One of the Rebar recipes that I first made with great care, and then, increasingly, with disregard for directions, is a squash and smoked cheddar tart with sage and roasted garlic custard. This recipe had seemed to me the perfect answer to my vegetarianism when Thanksgiving rolled around: sage and butternut squash struck me as ideal ingredients for an October feast, and it was such a hit with my extended family that the basic recipe has been incorporated into our repertoire of favourites. On a breezy sunny day in early June, I decided to make this recipe for my family, but with a few minor modifications. After consulting with the contents of the refrigerator and wandering through the herb garden, I ended up assembling ingredients for an asparagus, chive, parmesan, and saffron quiche.

I did not bother consulting the original pie crust recipe, relying instead on the post-it note taped into the book, on which is written, in my mum’s tidy printing, a different version made with whole wheat flour. Rolling out the pie crust between large pieces of plastic wrap, I reflected again on the sense of autonomy and adventurousness that I learned through years of cooking with Rebar, an attitude that no recipe is too difficult and no recipe prohibits experimentation.

While the crust was blind baking, I made the egg custard, using the three eggs in the cookbook but replacing the cream with Greek yogurt (what was I going to do – actually leave home and purchase cream?) and sprinkling in a few grains of saffron-infused salt. I then shaved a bunch of asparagus and, after cooling the pie crust (which had, of course, browned slightly too much while I was engrossed in gathering chives), created a dense network of asparagus spears over the crust’s surface, just as Rebar instructs you to do with butternut squash. Cutting up the handfuls of fresh chives, I sprinkled them liberally over the asparagus, then flooded the bright green filling with the creamy egg custard before topping it with finely shredded cheese.
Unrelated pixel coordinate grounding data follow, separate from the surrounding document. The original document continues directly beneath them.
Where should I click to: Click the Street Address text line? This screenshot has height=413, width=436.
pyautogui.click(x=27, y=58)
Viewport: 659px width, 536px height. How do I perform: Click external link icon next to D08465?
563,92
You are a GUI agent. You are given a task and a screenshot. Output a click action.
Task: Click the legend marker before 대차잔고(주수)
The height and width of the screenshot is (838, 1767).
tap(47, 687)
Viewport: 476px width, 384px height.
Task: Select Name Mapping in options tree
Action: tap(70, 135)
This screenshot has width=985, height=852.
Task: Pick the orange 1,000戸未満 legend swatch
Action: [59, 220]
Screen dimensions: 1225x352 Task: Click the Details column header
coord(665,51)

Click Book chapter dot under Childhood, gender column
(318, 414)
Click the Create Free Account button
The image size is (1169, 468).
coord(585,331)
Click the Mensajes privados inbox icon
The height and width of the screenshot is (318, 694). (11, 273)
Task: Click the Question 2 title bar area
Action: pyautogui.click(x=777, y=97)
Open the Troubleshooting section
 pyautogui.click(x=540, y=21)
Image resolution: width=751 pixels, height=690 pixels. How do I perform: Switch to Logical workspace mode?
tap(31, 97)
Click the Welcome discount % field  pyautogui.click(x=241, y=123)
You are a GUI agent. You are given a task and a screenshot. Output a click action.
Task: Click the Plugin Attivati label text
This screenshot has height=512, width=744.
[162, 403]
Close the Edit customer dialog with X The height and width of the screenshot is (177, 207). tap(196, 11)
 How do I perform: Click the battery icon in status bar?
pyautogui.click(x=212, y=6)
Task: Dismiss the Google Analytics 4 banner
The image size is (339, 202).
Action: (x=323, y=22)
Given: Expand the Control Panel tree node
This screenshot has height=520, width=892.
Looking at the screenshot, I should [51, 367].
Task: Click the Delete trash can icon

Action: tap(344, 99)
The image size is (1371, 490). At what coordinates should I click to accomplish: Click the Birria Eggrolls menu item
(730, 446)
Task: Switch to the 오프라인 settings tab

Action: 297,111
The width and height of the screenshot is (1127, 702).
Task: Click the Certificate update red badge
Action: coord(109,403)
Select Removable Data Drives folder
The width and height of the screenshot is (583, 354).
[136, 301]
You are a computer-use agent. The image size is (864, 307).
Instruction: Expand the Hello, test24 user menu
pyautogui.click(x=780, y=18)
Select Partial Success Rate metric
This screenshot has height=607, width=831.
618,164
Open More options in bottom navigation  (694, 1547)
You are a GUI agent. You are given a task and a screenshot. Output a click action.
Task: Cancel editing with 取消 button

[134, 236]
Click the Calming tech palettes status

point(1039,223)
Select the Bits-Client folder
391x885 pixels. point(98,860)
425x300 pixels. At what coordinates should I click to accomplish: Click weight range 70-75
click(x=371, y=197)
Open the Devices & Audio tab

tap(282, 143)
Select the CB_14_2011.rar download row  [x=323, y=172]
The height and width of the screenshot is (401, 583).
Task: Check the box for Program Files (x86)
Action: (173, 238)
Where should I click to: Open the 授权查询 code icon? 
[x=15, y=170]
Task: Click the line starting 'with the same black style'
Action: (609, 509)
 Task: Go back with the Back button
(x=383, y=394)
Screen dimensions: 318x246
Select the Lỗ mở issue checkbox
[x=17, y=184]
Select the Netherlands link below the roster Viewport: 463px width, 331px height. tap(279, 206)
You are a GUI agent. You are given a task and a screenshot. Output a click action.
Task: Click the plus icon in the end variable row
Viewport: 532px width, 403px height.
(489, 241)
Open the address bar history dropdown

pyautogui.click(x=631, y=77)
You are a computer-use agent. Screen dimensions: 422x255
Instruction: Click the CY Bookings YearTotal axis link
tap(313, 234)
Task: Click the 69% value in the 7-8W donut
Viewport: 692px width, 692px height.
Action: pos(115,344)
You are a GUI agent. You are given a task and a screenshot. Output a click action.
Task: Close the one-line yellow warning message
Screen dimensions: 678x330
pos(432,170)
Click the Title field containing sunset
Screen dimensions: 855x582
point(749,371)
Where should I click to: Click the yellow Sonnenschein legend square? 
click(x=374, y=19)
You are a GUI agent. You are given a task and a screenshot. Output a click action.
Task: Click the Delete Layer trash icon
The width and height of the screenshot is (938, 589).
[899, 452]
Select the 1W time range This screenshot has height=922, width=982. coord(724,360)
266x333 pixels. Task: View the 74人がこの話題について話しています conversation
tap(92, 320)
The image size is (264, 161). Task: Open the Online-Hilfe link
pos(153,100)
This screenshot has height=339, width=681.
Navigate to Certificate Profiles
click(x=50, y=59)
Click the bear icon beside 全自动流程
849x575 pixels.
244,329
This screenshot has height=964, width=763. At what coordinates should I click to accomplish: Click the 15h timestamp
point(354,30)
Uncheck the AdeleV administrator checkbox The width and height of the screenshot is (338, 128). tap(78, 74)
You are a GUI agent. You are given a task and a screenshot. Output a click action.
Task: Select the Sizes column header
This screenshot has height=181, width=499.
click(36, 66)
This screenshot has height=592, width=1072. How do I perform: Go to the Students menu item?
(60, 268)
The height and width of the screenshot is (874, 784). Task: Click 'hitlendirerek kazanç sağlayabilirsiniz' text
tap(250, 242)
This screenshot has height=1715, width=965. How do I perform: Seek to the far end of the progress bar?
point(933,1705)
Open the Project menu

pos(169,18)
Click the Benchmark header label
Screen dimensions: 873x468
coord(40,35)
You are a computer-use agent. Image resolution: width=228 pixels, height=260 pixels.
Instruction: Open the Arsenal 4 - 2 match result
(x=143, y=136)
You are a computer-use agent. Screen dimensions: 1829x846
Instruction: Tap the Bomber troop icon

Deciding that it was a perfect day to address my inexplicable reticence to prepare aïoli (and fueled by a knowledge that my father and grandfather, potato enthusiasts both, would be joining us for lunch), I tried a new Rebar recipe, sautéed new potatoes with lime aïoli. There is a comfort to cooking from Rebar: even when I harbour secret doubts that a recipe will work out, it always does. Just as I began to curse myself for adding the lime zest and juice at the wrong time (before the recipe had specifically stated to incorporate it), my liquidy mixture took on a soft, almost foamy quality, setting into a tangy unctuous sauce with a sharp limey tang (and perfect with crispy fried new potatoes). Everything was ready just as my family came home from their errands, and the resulting meal was delicious, satisfying, seasonal, and shared with family, just as Rebar would have wanted it. As Alsterberg and Urbanowicz write in their introduction, Rebar, “something of a West Coast institution,” is “all about a certain energy, good food and a community of people.”

 


Jennifer Shutek, a Ph.D. student in the Department of Nutrition and Food Studies at New York University, Steinhardt, spends most of her time researching and writing about the culture, history, aesthetics, and politics of food and agriculture in Palestine/Israel. She returns to her home in British Columbia, Canada, every summer to reconnect with her crunchy granola West Coast roots.

One Reply to “Memories of Playing with Food in a West Coast Kitchen”

  1. “One of the Rebar recipes that I first made with great care, and then, increasingly, with disregard for directions, is a squash and smoked cheddar tart with sage and roasted garlic custard. ”

    As I read this sentence, I am reminded both of my mother’s response to questions about her recipes, “a little of this, a little of that” and Roy Wagner’s Invention of Culture, a book I have just begun to read. That food is central to identity, culture and community is undeniable. It is also a reminder that culture is experimentation as well as following recipes.